Work instructions
The required output is a word-for-word restatement of the material below, from the line with "Task: Select the 其他 radio option" through its last line, inclusive.

Source records

++++++++++

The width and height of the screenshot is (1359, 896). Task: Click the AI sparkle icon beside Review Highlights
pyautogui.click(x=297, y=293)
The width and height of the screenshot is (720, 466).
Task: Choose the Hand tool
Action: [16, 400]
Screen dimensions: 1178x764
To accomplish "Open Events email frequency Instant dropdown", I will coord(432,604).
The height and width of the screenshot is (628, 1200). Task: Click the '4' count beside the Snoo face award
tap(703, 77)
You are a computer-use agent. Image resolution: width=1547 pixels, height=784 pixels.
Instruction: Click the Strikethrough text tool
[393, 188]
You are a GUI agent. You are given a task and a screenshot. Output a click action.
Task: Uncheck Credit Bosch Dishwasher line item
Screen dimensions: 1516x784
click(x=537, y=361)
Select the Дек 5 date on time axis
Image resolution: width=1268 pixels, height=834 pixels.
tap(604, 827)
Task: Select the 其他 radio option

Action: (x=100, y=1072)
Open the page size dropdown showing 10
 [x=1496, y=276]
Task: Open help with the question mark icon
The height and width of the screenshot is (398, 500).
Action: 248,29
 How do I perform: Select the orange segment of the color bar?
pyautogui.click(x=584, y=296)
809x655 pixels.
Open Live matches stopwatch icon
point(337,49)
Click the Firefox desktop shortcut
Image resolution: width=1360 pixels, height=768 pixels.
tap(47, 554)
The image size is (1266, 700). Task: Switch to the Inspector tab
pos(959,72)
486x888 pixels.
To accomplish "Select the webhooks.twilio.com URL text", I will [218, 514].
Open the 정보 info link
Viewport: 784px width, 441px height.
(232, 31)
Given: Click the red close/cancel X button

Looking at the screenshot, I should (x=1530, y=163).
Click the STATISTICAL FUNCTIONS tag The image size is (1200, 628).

++++++++++

Reply to the exercise
Task: Select the 其他 radio option

Action: (x=100, y=1072)
Open the page size dropdown showing 10
 [x=1496, y=276]
Task: Open help with the question mark icon
The height and width of the screenshot is (398, 500).
Action: 248,29
 How do I perform: Select the orange segment of the color bar?
pyautogui.click(x=584, y=296)
809x655 pixels.
Open Live matches stopwatch icon
point(337,49)
Click the Firefox desktop shortcut
Image resolution: width=1360 pixels, height=768 pixels.
tap(47, 554)
The image size is (1266, 700). Task: Switch to the Inspector tab
pos(959,72)
486x888 pixels.
To accomplish "Select the webhooks.twilio.com URL text", I will [218, 514].
Open the 정보 info link
Viewport: 784px width, 441px height.
(232, 31)
Given: Click the red close/cancel X button

Looking at the screenshot, I should (x=1530, y=163).
Click the STATISTICAL FUNCTIONS tag The image size is (1200, 628).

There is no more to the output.